- [Element and text position data]:
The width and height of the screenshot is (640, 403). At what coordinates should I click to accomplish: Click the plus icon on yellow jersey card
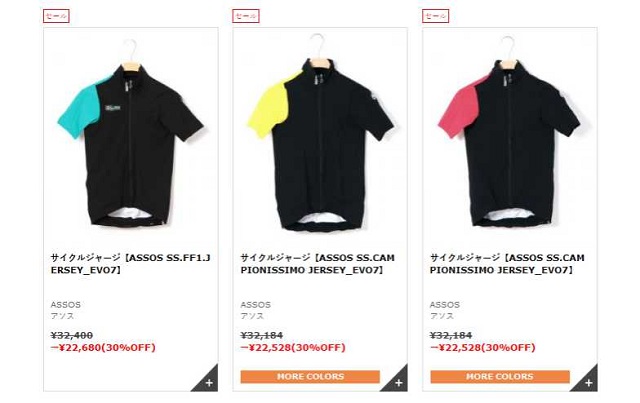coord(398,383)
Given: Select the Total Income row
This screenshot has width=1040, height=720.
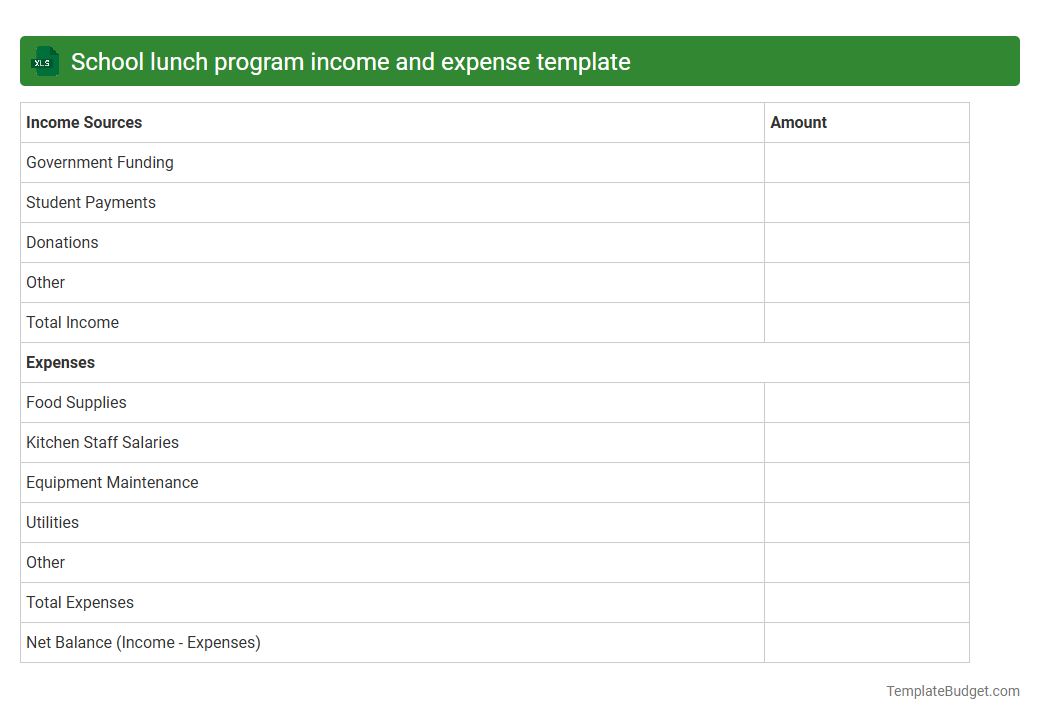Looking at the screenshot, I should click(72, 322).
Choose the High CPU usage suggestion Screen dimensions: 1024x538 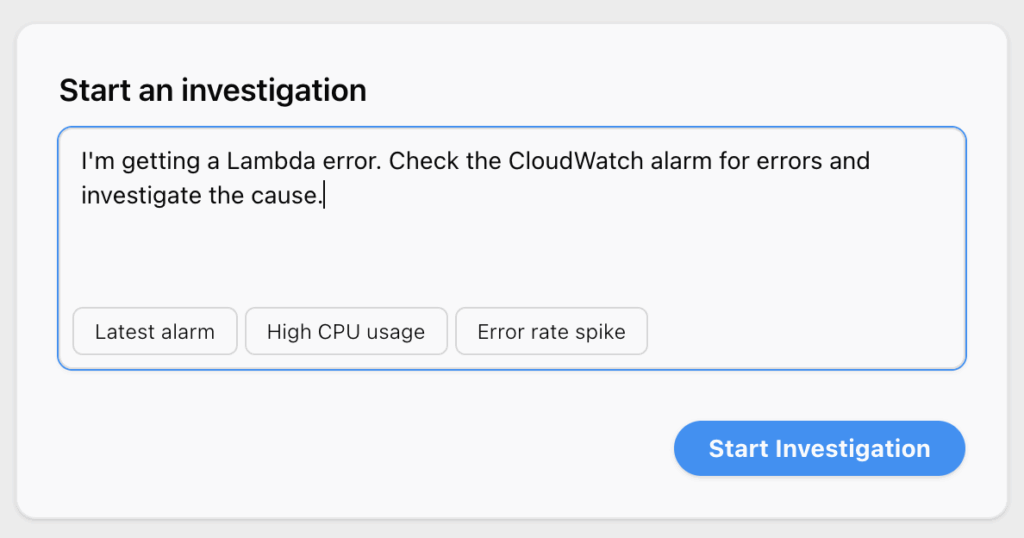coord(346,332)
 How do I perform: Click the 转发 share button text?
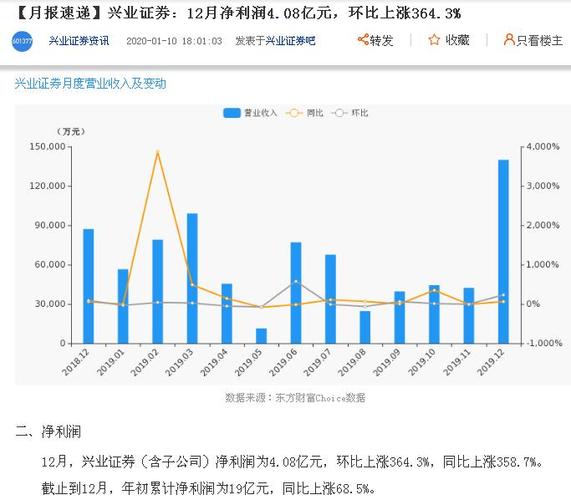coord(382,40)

- [What is required]: Copy word for word the entries from the beginning through the line that contains "Looking at the", including that line. Leave the pictures out of your answer.

- [Solution to the problem]:
The width and height of the screenshot is (640, 403). At what coordinates should I click to accomplish: Click the plus icon on yellow jersey card
coord(398,383)
Given: Select the Total Income row
This screenshot has width=1040, height=720.
Looking at the screenshot, I should click(72, 322).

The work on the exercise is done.